Can we do better? Yes. There is an entire field dedicated to image optimisation, and it starts with stripping metadata. Then we can remove unused colors from the palette, then remove rarely used colors from the palette, and so on.

But none of the steps above mention actual compression itself!

ZopfliPNG

I heard about zopflipng. PNG uses DEFLATE, the compression format known from ZIP and GZIP. This is a variant of LZ77 with Huffman coding. In this format, and quite commonly in other compression formats, there are many different ways to represent the exact same uncompressed data.

DEFLATE is also the name of an algorithm that generates a reasonably compressed input, and it can be tuned to spend more time compressing in hopes to achieve better compression (for the same data, remember?). But there are many syntactically valid DEFLATE streams that are never produced by DEFLATE the algorithm, which is kind of funny, because you can make a ZIP that contains itself, but anyway, some of them are even better than the largest ‘compression level’.

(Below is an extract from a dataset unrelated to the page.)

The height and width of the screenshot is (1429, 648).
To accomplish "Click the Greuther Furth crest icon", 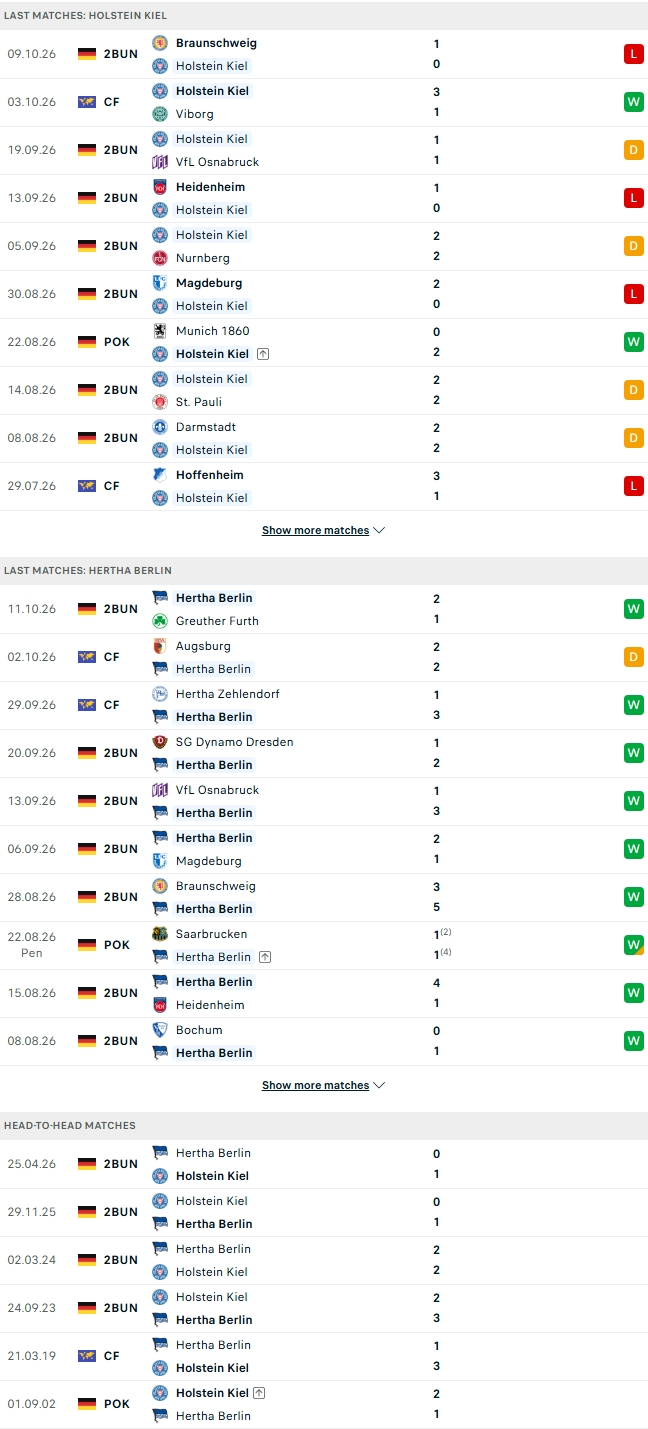I will coord(160,621).
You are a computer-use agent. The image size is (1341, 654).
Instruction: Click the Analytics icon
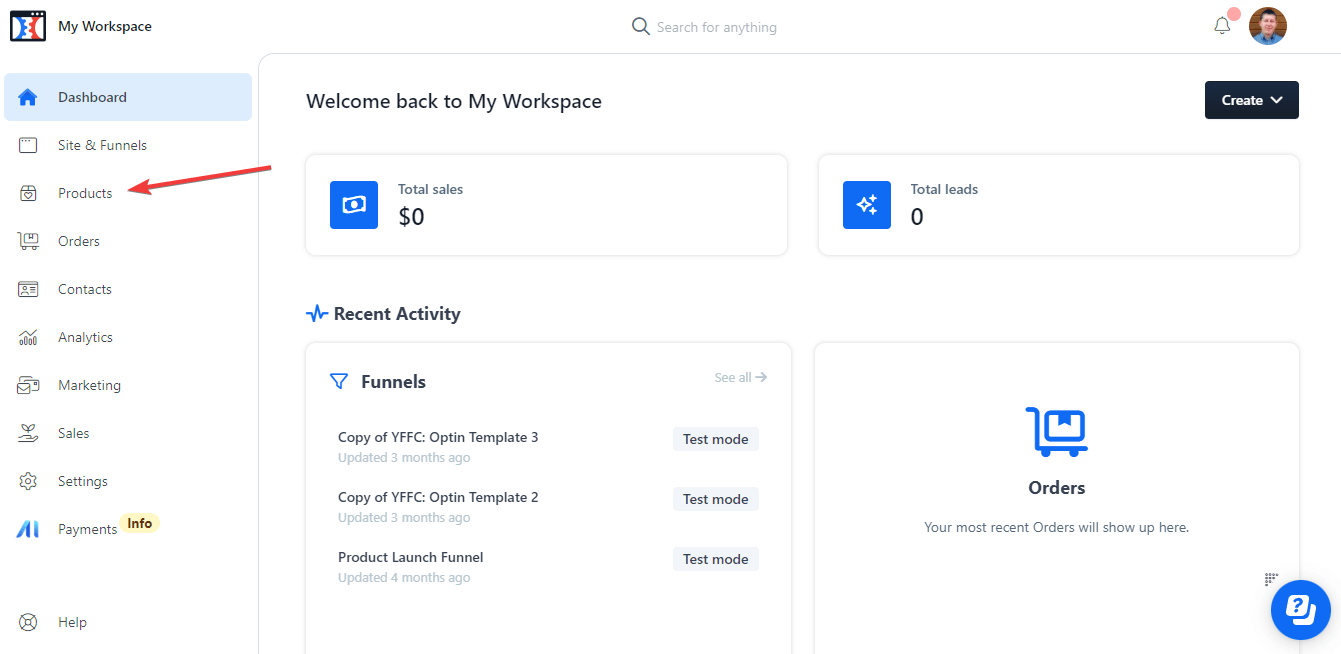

Now, Zopfli is the software that performs an exhaustive search across all possible syntactically valid streams, in order to find what is actually the smallest number of bits to represent the given uncompressed input. Then ZopfliPNG is the variant that does it for PNG and also explores the PNG pixel encodings. We need to be careful here, because finding the actual best compression for an arbitrary format can be equivalent to solving the halting problem. But the compression formats we talk about today have some helpful invariants guaranteeing the search always halts.

ZopfliGIF?

There is no ZopfliGIF, but there is flexiGIF, which does almost exactly that. It is obviously a wonderful tool, and you should go use it on all your GIFs. But the thing is, GIF uses a very different compression scheme - LZW. And I found a baffling remark in its README, saying that it can leave files larger than the original algorithm. This was very suspicious. So I set out on an exploration. ‘It was made by a single human - therefore I can understand it, too.’ - thought I.

LZW

Then I found it a bit difficult to understand, because like all the papers from that time, the original description insists on building the data format around the algorithm. But we, decades later, already know that this is a mistake: for us, interoperability-focused people, the data format is more interesting, of course, than the algorithm. Changing the format requires changing the decoder software. Keep the format, change the encoder software, and enjoy still using the same decoders. Compatibility.

To save you some time, let me describe it to you: compressed stream consists of actions, each either saying ‘yield this byte’, or naming a previous action and saying ’re-do all of this operation again, but then also add the first byte of the action that followed’. (The edge case of choosing the last action works just fine, and is called KwKwK in the paper.) (GIF also has an ’end of data’ action and a ‘zero the state’ action, but this is not relevant.)

Simple, right? Well, it does sound simpler to me at least. Way simpler than starting the understanding by reading 9 lines of compression pseudocode, and 9 lines of corresponding decompression pseudocode.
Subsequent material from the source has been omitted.